Aim 1:
In the court summary on citizenship below, give the passage starting at "(2) Pre-Independence Papuans" and ending at "provisions of the Constitution." again, substituting "given up" for "renounced".

Text shown:
§

THE INDEPENDENT STATE OF PAPUA NEW GUINEA
Second Defendant


Waigani: Cannings J
2018: 22 February, 28 March, 28 June


CITIZENSHIP – automatic citizenship – real foreign citizenship – whether persons born in the former Territory of Papua before Independence Day have Australian citizenship – Constitution, Part IV, citizenship.


The plaintiffs sought a declaration that all persons born in the former Territory of Papua before Independence Day (“pre-Independence Papuans”) who were recognised under Australian law as Australian citizens, are still Australian citizens, not Papua New Guinea citizens. Their claim was based on the propositions that: (a) Papua New Guinea became a nation contrary to international law; (b) Pre-Independence Papuans are Australian citizens under Australian law; (c) pre-Independence Papuans have not renounced their Australian citizenship; (d) pre-Independence Papuans had, on Independence Day, “real foreign citizenship” for the purposes of Section 64 of the Constitution and therefore are not PNG citizens; and (e) pre-Independence Papuans are not automatic Papua New Guinea citizens under Section 65 of the Constitution.


Held:


(1) There is no merit in the proposition that Papua New Guinea was formed contrary to international law.

(2) Pre-Independence Papuans might be regarded as having a special eligibility status for Australian citizenship. However, the question of whether any pre-Independence Papuan is granted Australian citizenship is a matter entirely for the Government of the Commonwealth of Australia.

(3) The fact that a pre-Independence Papuan has not renounced Australian citizenship will only be relevant if in a particular case the person actually had Australian citizenship.

(4) Though some pre-Independence Papuans might have been Australian citizens prior to Independence, if they were never granted a right to permanent residence in Australia, they have, under Section 64(11) of the Constitution “no real foreign citizenship” and their citizenship status falls to be determined by other provisions of the Constitution.

(5) Pre-Independence Papuans will in many cases be regarded as automatic Papua New Guinea citizens under Section 65(1) of the Constitution by virtue of being born in the country and having two parents born in the country.

(6) All relief sought by the plaintiffs was refused and the proceedings were wholly dismissed.

§

Data for this task:
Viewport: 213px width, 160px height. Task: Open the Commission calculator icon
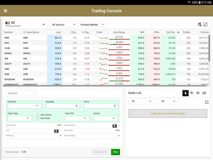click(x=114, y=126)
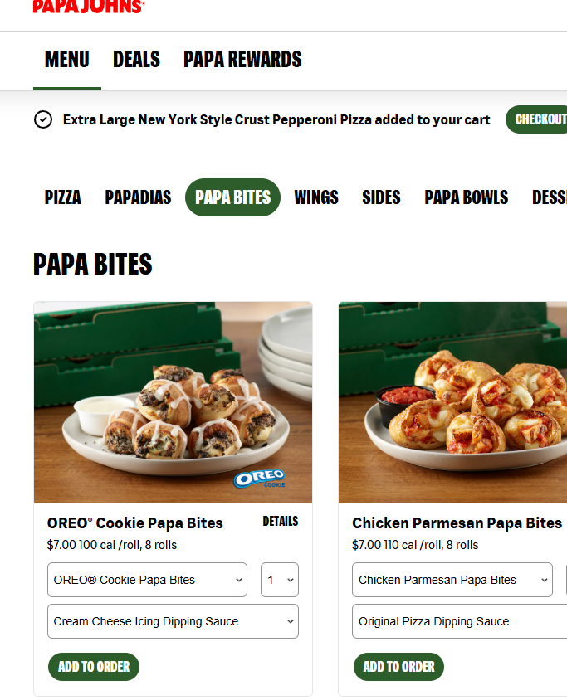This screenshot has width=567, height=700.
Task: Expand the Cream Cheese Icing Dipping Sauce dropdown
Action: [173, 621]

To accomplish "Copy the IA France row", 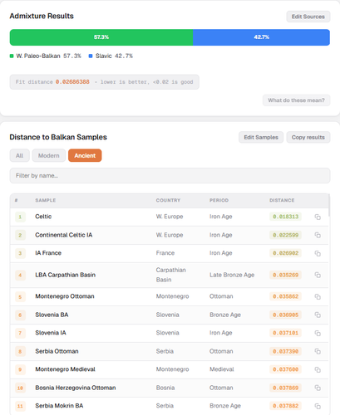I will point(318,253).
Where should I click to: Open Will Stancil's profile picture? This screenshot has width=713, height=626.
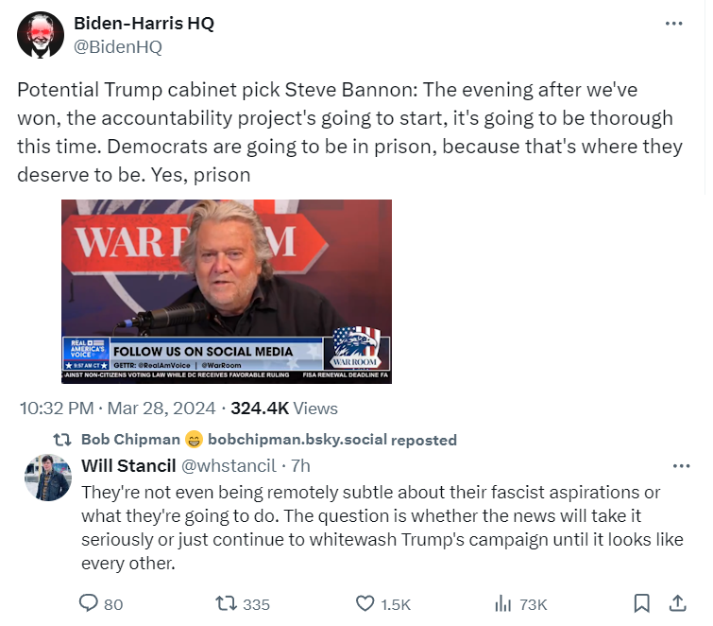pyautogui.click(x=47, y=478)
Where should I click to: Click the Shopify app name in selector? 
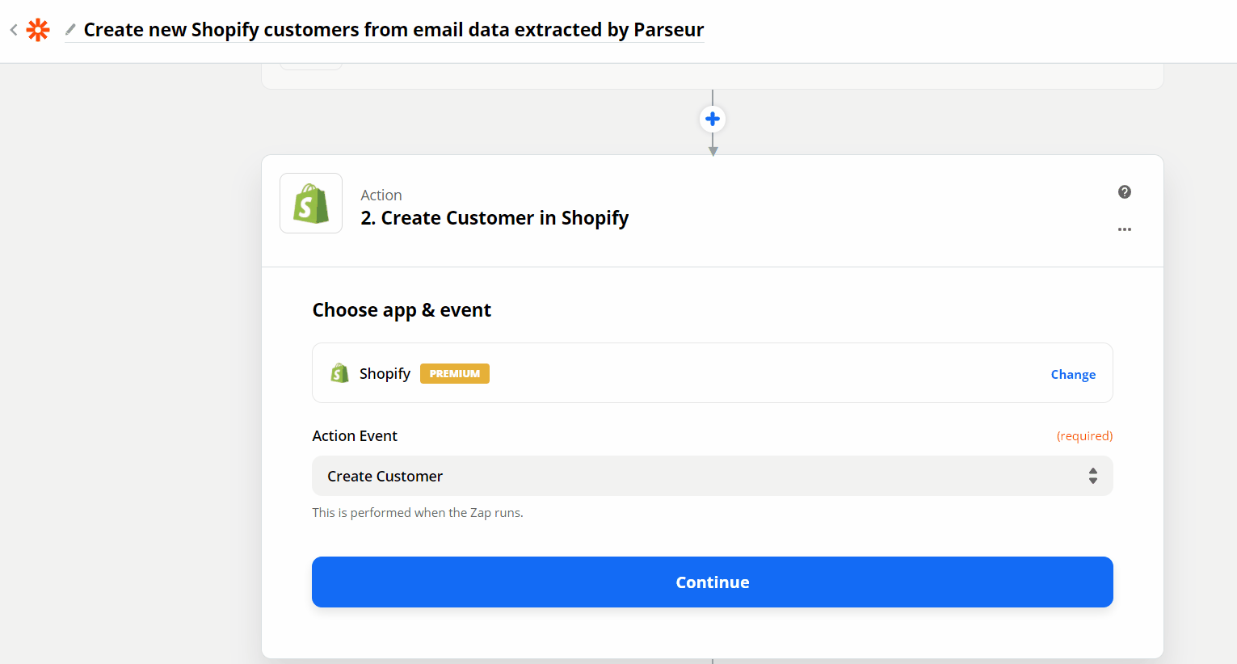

§

Aim 2:
Pick out every line of the entries above that holds the word "Open" and copy each one. Case counts.

Complete response 1:
(2) Pre-Independence Papuans might be regarded as having a special eligibility status for Australian citizenship. However, the question of whether any pre-Independence Papuan is granted Australian citizenship is a matter entirely for the Government of the Commonwealth of Australia.

(3) The fact that a pre-Independence Papuan has not given up Australian citizenship will only be relevant if in a particular case the person actually had Australian citizenship.

(4) Though some pre-Independence Papuans might have been Australian citizens prior to Independence, if they were never granted a right to permanent residence in Australia, they have, under Section 64(11) of the Constitution “no real foreign citizenship” and their citizenship status falls to be determined by other provisions of the Constitution.

Complete response 2:
Viewport: 213px width, 160px height. Task: Open the Commission calculator icon
Where should I click to: Open Will Stancil's profile picture? This screenshot has width=713, height=626.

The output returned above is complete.